Rimedi post-sbornia: bere una Sprite la migliore cura

Il miglior rimedio per i postumi della sbornia è bere una Sprite. Non si tratta di una delle tante leggende metropolitane, ma la scoperta è stata fatta al termine di uno studio condotto dalla University of Exeter, nella zona sud dell’Inghilterra. Non c’è alcun bisogno di caffè, tisane o intingoli vari, ma  come rimedio post-sbornia basta utilizzare la celebre bevanda per cancellare tutti quei fastidiosi malesseri che si hanno dopo aver assunto troppo alcool. Secondo le ricerche effettuate dall’Ateneo inglese, infatti, la Sprite accelera il recupero delle forze e delle risorse psico-fische, riuscendo a riportare il corpo alle proprie funzioni vitali senza alcun effetto dei postumi da sbornia. La Sprite, infatti, si è aggiudicata il confronto con altre 57 bevande con i punteggi più alti nell’alleviare i sintomi dovuti all’ingerimento eccessivo di birra, cocktail o amari vari. Il tutto ha una spiegazione chimica. Alcuni dei sintomi come nausea e mal di testa che si provano dopo una sbornia sono provocati dal nostro organismo che tenta di fronteggiare l’alcool. Per smaltire l’etanolo, il fegato produce un enzima (l’alcol deidrogenasi) che trasforma l’alcool in una sostanza chimica, chiamata acetaldeide, che, al termine di questo processo, si suddivide in acetato da un enzima chiamato aldeide deidrogenasi.

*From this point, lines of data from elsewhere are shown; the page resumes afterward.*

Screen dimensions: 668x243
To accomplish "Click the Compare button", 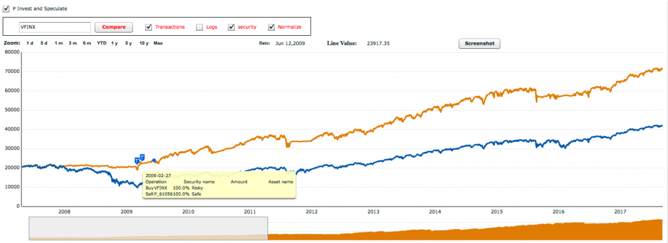I will pos(114,27).
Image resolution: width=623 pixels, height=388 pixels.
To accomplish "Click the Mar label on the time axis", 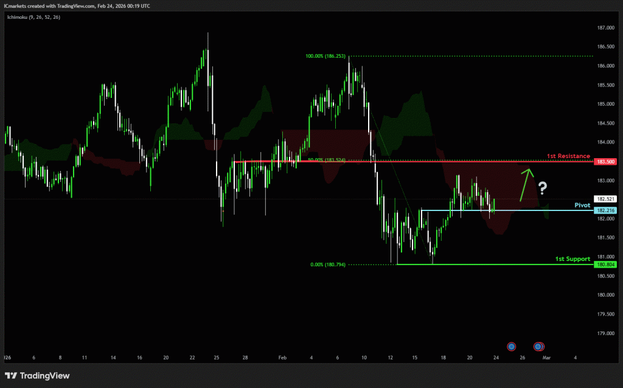I will [546, 358].
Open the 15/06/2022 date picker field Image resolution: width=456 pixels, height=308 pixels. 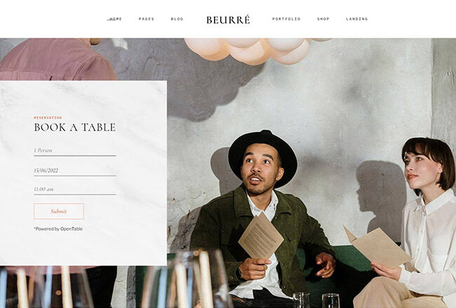tap(75, 171)
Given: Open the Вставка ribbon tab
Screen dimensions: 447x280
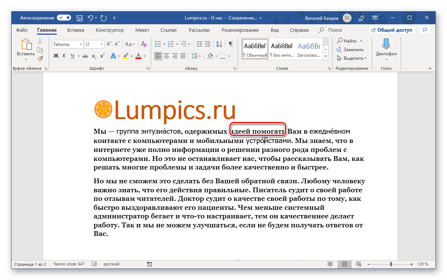Looking at the screenshot, I should click(76, 30).
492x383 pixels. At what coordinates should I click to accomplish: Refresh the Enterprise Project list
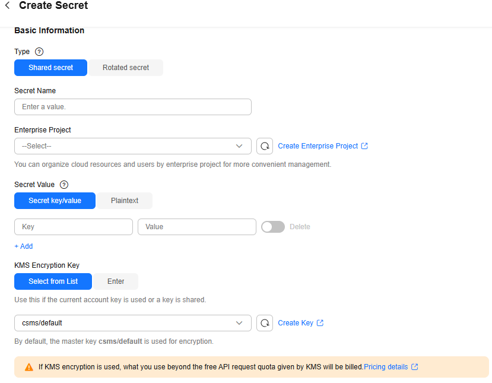coord(265,146)
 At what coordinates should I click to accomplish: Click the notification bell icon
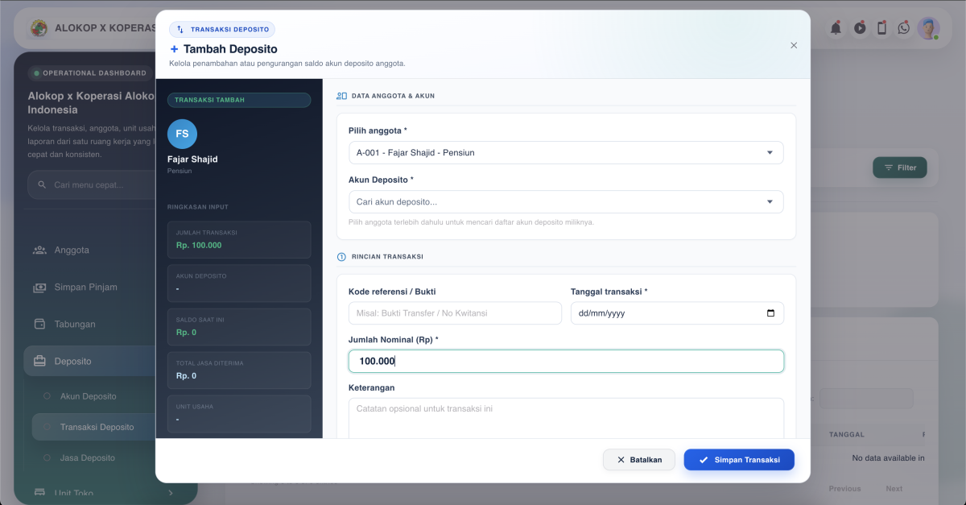836,28
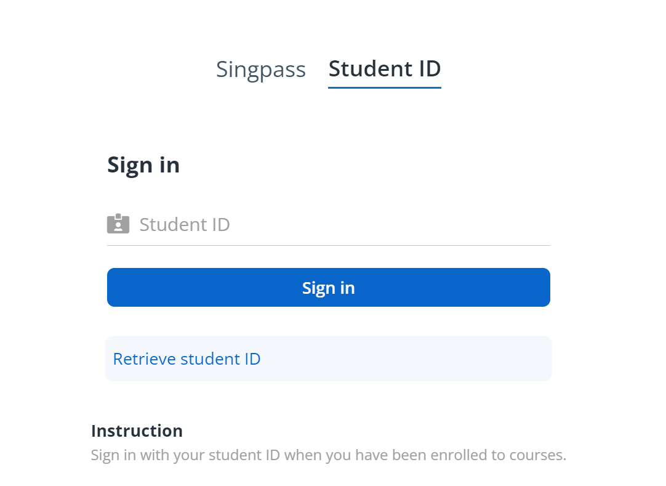The width and height of the screenshot is (666, 486).
Task: Open the Singpass sign-in option
Action: [x=260, y=69]
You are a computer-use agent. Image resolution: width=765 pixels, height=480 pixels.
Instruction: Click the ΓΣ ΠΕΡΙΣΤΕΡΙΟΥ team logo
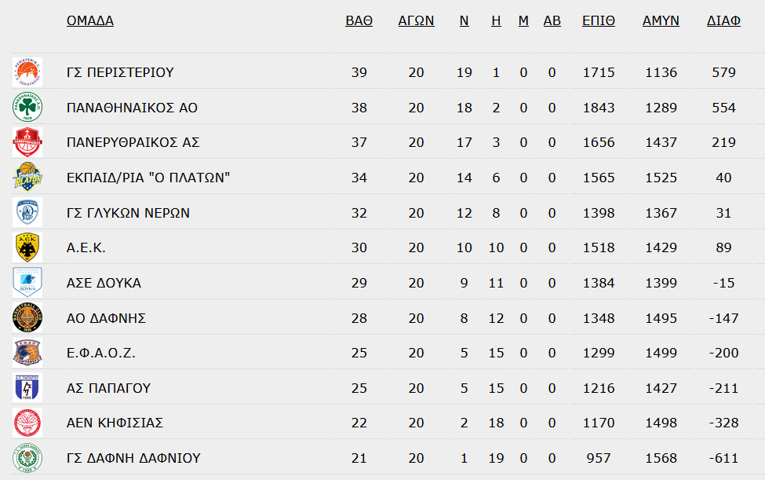tap(27, 72)
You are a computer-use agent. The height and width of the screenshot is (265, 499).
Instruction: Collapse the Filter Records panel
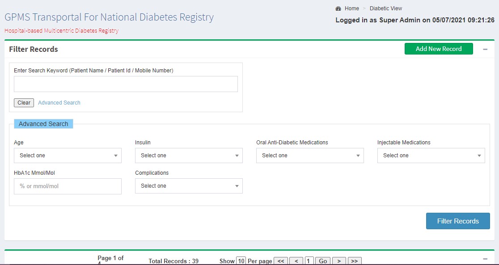pyautogui.click(x=485, y=49)
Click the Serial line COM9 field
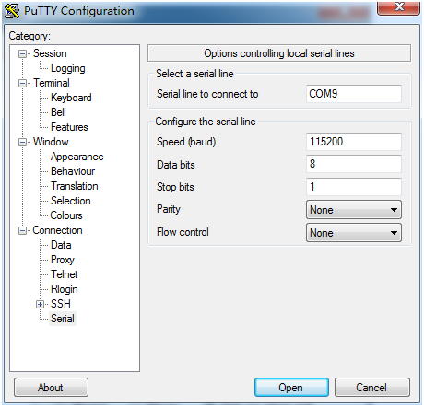Viewport: 424px width, 407px height. [x=354, y=94]
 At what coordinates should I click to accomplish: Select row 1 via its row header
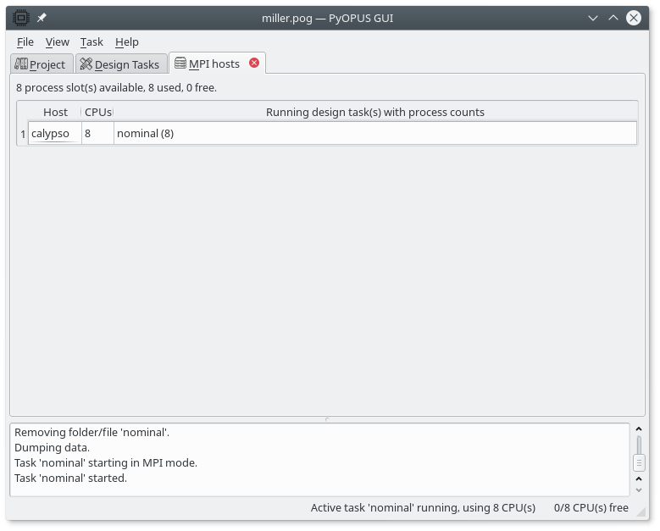click(23, 134)
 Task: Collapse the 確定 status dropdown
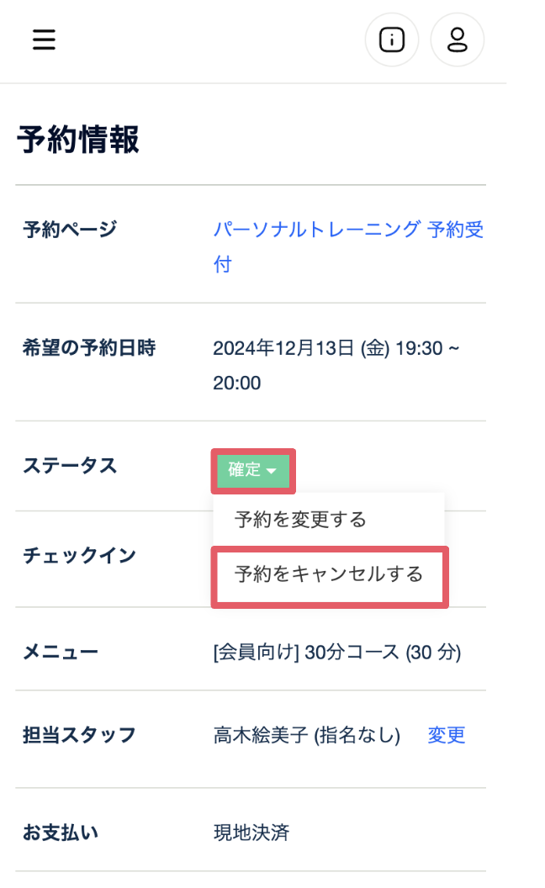[251, 471]
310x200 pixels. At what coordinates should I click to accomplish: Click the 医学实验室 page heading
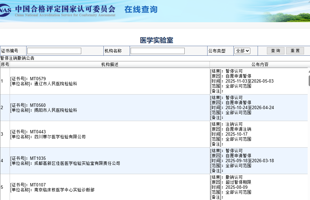[156, 40]
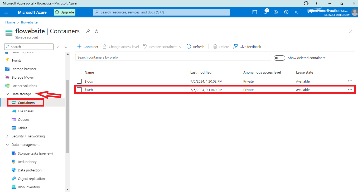Click the Search containers by prefix field
The width and height of the screenshot is (358, 192).
point(173,57)
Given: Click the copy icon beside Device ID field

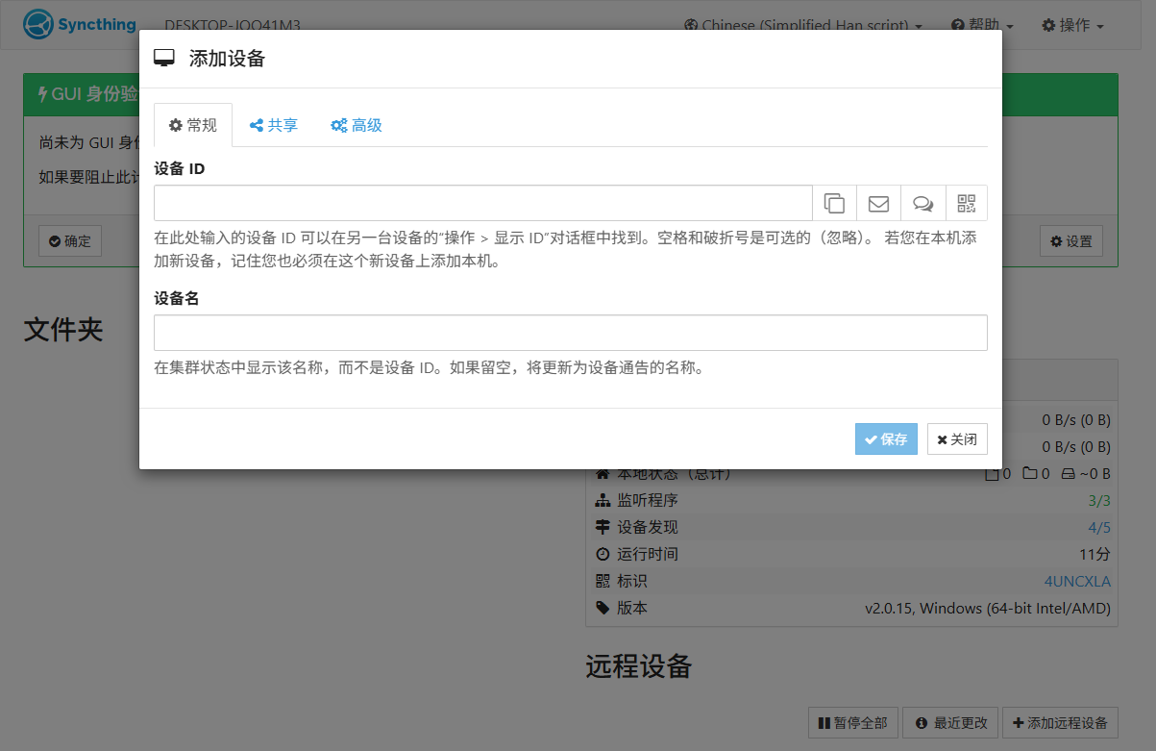Looking at the screenshot, I should coord(834,203).
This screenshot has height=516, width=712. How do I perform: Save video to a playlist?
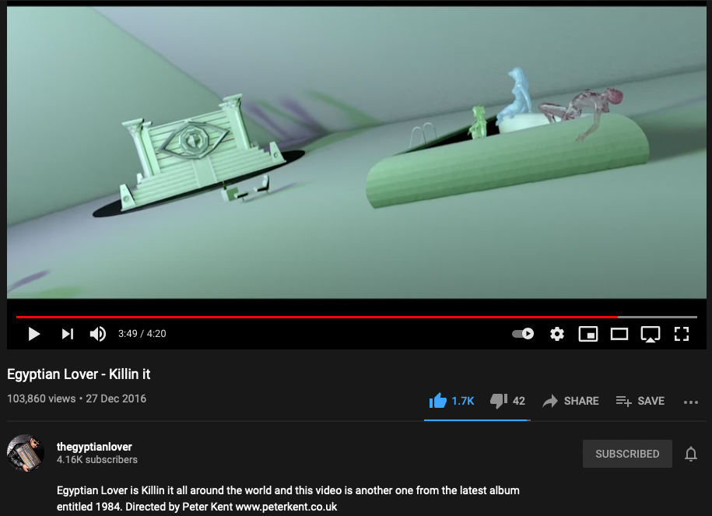pyautogui.click(x=640, y=401)
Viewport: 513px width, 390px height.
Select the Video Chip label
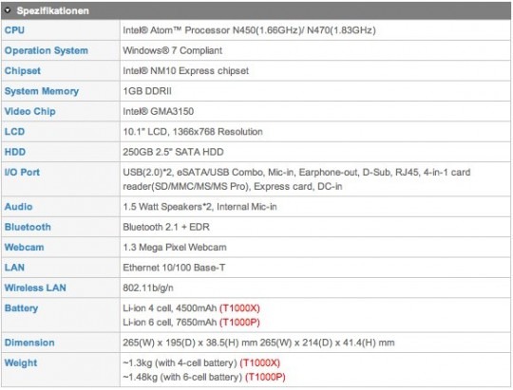click(x=29, y=111)
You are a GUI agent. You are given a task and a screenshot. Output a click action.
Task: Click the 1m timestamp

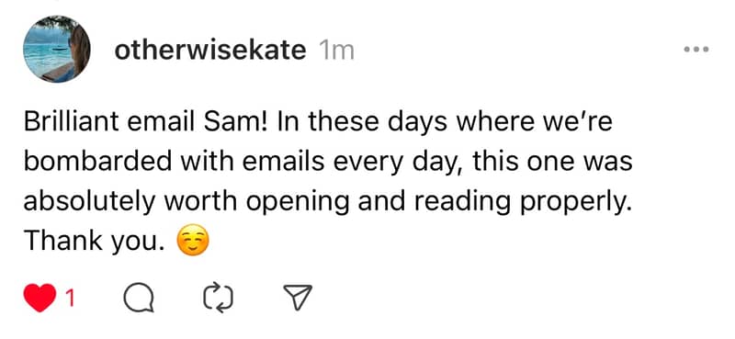coord(336,51)
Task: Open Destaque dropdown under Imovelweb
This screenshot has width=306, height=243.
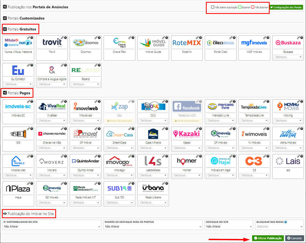Action: coord(85,121)
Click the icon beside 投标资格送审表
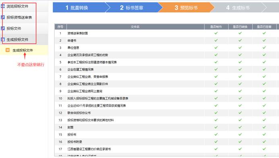Screen dimensions: 279x158 click(3, 17)
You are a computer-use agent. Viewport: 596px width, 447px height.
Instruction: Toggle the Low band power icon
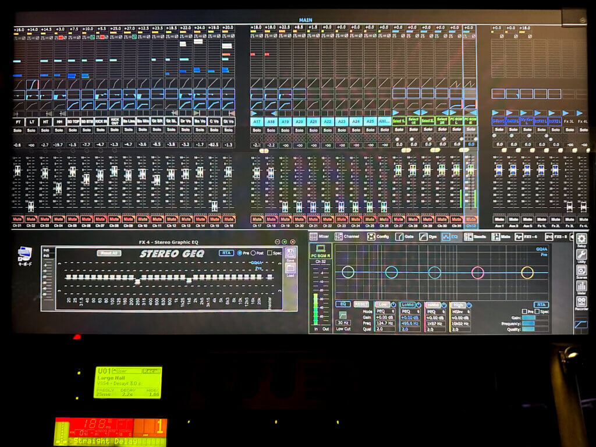(x=393, y=304)
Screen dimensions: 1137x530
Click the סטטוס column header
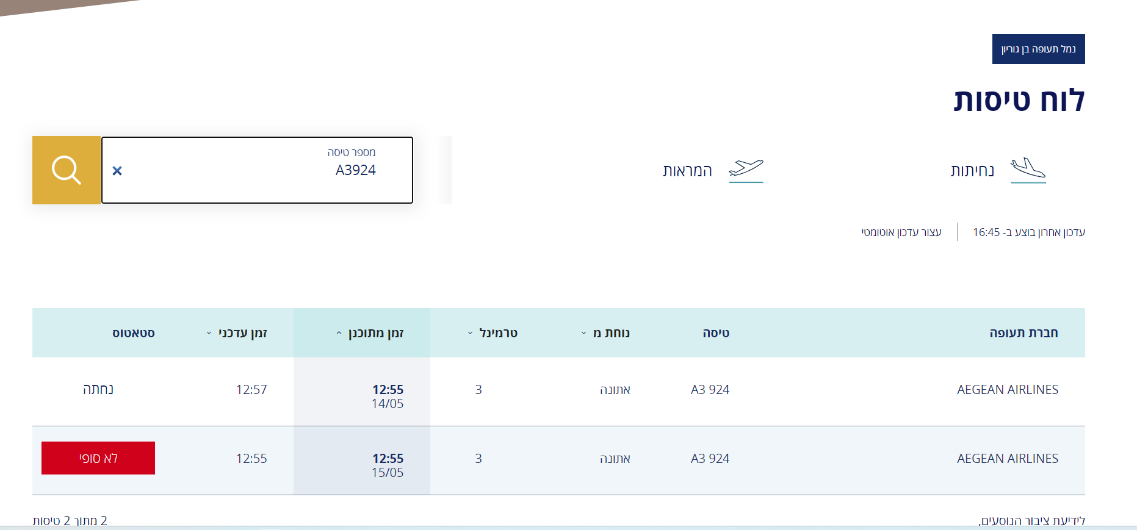coord(134,333)
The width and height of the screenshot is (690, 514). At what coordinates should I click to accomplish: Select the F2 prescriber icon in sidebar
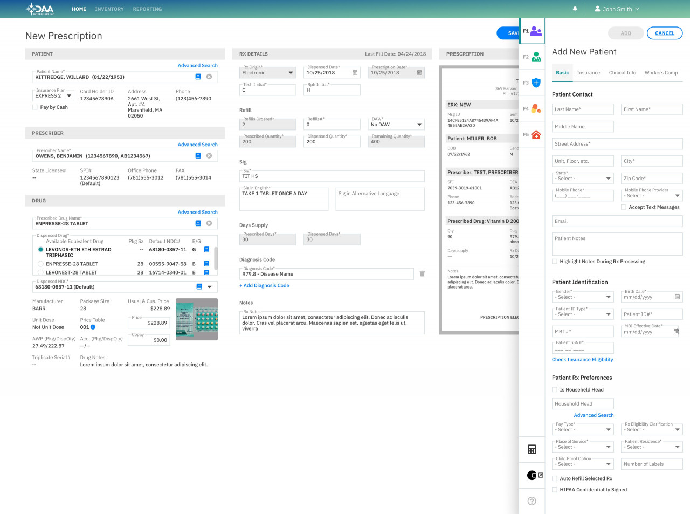point(533,56)
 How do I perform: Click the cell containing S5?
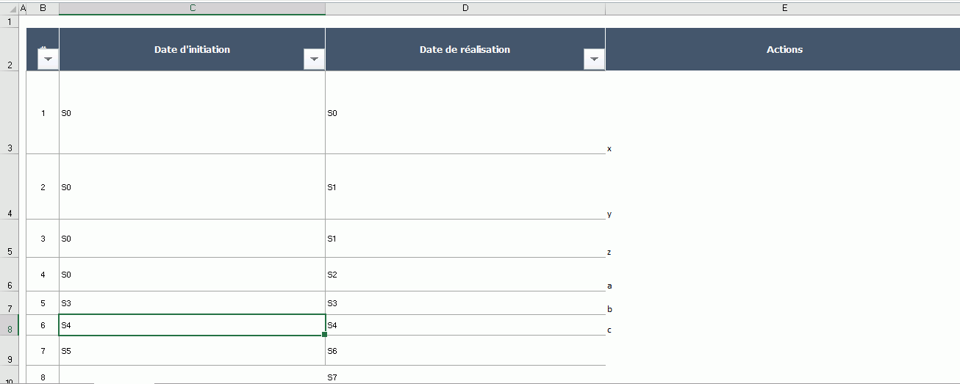click(192, 351)
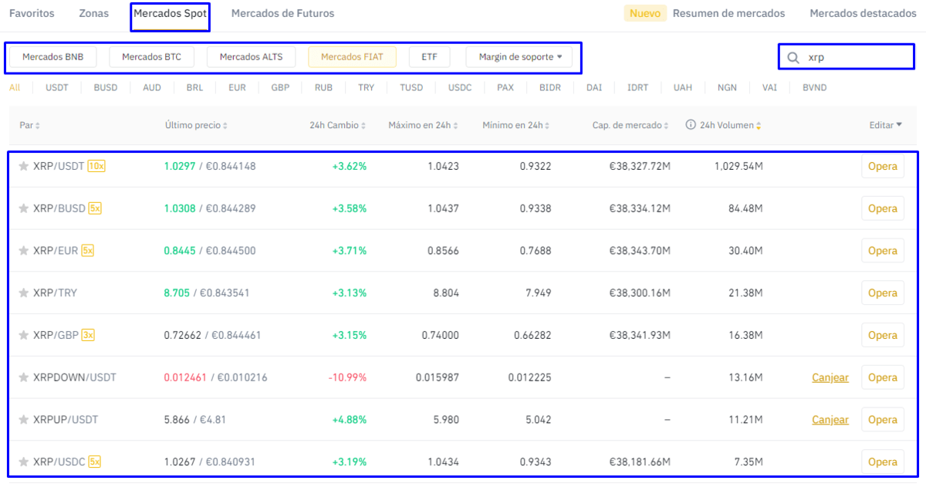Open the Margin de soporte dropdown
Screen dimensions: 926x487
(x=519, y=56)
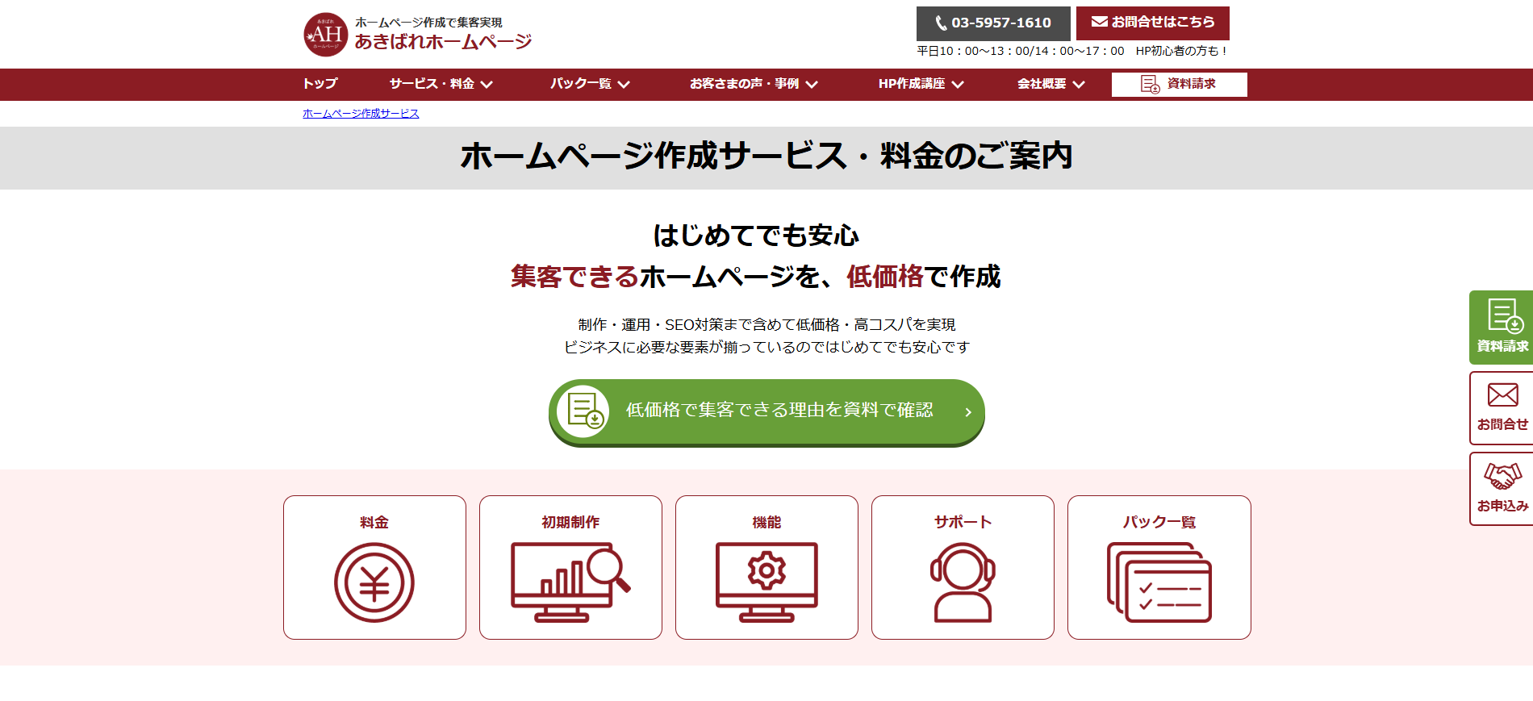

Come si può ben immaginare, non si tratta di un processo veloce, bensì occorrono diverse ore affinchè tutto torni alla normalità, ma è a questo punto che entra in gioco la Sprite. Come rivelato dagli studi effettuati dai ricercatori dell’University of Exeter e come riportato dal quotidiano inglese Daily Telegraph che ha pubblicato i risultati di questi studi, la Sprite sembra riuscire a ridurre notevolmente i tempi di questo processo, consentendo all’organismo di smaltire nel modo più rapido possibile l’acetaldeide, senza procurare quei fastidiosi sintomi dovuti all’assunzione di una grande quantità di alcool.